“I Make People Do Bad Things” has literary, noir, fantasy, and horror elements, and a historical feel, though I’m not entirely sure whether it’s set in the past. Do you enjoy blending genres?
“I Make People Do Bad Things” is a historical story set in the late 1920s, early 30s. It’s based on the real historical figures of Madam Stephanie St. Clair and Bumpy Johnson. I enjoy blending genres, especially in historical or alternate history pieces, because it allows for re-imagining these eras through limitless realms.
Shiv is a compelling and tragic character who seems essentially a child soldier in an urban American environment. Did you see her this way too?
I never really saw Shiv as a child soldier, although that is a fairly accurate comparison. Without giving too much away, Shiv’s power to control people is not neutral. She has unique abilities and is willing to use them to protect herself and her mother from the beginning of the story. There’s no doubt, however, that Shiv is manipulated and controlled in a similar way to how a child soldier would be.
Queenie and Bumpy are similarly complex: organized criminals willing to exploit and kill, yet almost living as a sort of family and experiencing guilt and grief over their treatment of Shiv. Was it challenging to write from the perspective of a complicated but ultimately unsympathetic character?

Stored items from a collection
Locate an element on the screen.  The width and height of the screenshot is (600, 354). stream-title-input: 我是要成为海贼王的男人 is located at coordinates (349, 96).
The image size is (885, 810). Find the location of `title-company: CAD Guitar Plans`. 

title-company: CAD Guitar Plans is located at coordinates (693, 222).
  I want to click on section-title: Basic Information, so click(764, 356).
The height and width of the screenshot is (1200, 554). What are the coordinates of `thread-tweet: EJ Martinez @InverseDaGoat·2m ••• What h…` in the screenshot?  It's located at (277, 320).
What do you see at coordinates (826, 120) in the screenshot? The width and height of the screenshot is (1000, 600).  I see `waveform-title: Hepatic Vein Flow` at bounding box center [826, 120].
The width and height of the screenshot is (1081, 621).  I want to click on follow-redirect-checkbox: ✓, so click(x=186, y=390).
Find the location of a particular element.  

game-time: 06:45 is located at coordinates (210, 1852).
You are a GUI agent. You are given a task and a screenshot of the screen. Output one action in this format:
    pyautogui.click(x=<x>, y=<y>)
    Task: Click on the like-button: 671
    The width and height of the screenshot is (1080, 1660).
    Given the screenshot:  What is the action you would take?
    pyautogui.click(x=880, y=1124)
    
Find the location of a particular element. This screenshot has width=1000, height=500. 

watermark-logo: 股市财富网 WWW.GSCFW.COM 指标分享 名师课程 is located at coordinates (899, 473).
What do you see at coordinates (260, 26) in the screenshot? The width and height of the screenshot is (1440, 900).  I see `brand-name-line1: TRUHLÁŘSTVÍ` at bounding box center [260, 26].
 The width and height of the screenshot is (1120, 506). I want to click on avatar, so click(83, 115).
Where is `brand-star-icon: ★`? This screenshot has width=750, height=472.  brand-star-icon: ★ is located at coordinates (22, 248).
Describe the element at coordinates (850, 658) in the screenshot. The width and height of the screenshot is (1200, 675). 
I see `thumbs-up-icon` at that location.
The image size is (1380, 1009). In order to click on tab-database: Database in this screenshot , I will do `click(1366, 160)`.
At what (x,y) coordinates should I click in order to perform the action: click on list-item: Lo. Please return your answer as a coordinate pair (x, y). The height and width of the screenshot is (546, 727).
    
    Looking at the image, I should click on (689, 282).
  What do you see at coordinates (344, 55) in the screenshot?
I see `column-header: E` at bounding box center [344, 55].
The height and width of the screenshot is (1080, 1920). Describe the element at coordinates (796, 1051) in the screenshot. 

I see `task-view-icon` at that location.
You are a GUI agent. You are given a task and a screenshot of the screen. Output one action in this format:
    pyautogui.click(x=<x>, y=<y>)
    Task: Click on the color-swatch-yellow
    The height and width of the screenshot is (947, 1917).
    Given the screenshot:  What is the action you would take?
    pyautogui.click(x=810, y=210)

TASKS FOR THIS EXERCISE:
(A) Place the lines of the records into a JSON list of strings, one string per line with blank lines omitted, starting at the line that contains "Find the location of a particular element. This" and ending at the last line of the records.
(B) Continue the interview about the story "I Make People Do Bad Things" from the point where it stops.
The text and the records have no connection to each other.

EXPECTED RESPONSES:
(A)
[
  "Find the location of a particular element. This screenshot has width=1000, height=500. ",
  "watermark-logo: 股市财富网 WWW.GSCFW.COM 指标分享 名师课程 is located at coordinates (899, 473).",
  "What do you see at coordinates (260, 26) in the screenshot? The width and height of the screenshot is (1440, 900).  I see `brand-name-line1: TRUHLÁŘSTVÍ` at bounding box center [260, 26].",
  " The width and height of the screenshot is (1120, 506). I want to click on avatar, so click(83, 115).",
  "Where is `brand-star-icon: ★`? This screenshot has width=750, height=472.  brand-star-icon: ★ is located at coordinates (22, 248).",
  "Describe the element at coordinates (850, 658) in the screenshot. The width and height of the screenshot is (1200, 675). ",
  "I see `thumbs-up-icon` at that location.",
  "The image size is (1380, 1009). In order to click on tab-database: Database in this screenshot , I will do `click(1366, 160)`.",
  "At what (x,y) coordinates should I click in order to perform the action: click on list-item: Lo. Please return your answer as a coordinate pair (x, y). The height and width of the screenshot is (546, 727).",
  "    Looking at the image, I should click on (689, 282).",
  "  What do you see at coordinates (344, 55) in the screenshot?",
  "I see `column-header: E` at bounding box center [344, 55].",
  "The height and width of the screenshot is (1080, 1920). Describe the element at coordinates (796, 1051) in the screenshot. ",
  "I see `task-view-icon` at that location.",
  "You are a GUI agent. You are given a task and a screenshot of the screen. Output one action in this format:",
  "    pyautogui.click(x=<x>, y=<y>)",
  "    Task: Click on the color-swatch-yellow",
  "    The height and width of the screenshot is (947, 1917).",
  "    Given the screenshot:  What is the action you would take?",
  "    pyautogui.click(x=810, y=210)"
]

(B)
It was a delight writing about Queenie and Bumpy. Not only were they based on real people, but they were conflicted and neither was one-dimensional. They struggled with their love for the girl, their desire to aid the community, and making money. They’re not altogether different from the rest of us.
You’re currently attending college, majoring in Africana Studies and English Literature, minoring in Education. Do you plan to teach creative writing at some point? Have you encountered any resistance to speculative fiction (versus literary fiction) in academic circles?
I hope to teach literature, and I have only taken one creative writing course. In graduate school, I’m taking a class focused on Octavia Butler’s work and my thesis will be on Storm from X-Men. That said, I’ve had at least one person advise me against “limiting” myself with genre works for my thesis. Many others, though, have been supportive.
Any new projects you’d like to tell us about?
My current work in progress is a crime novel about a Black woman detective in 1920s Harlem Renaissance. It’s titled The Strange Crimes of Little Africa and follows Jaz Idawell, an anthropology student, who realizes that she may have to sacrifice her cousin’s freedom when she discovers evidence that her father, the first black traffic cop on the force, may be guilty of murder. Her best friend is the indelible Zora Neal Hurston, and the two women set out to find the truth about their wonderful world of Little Africa (Harlem), New York.
Spread the word!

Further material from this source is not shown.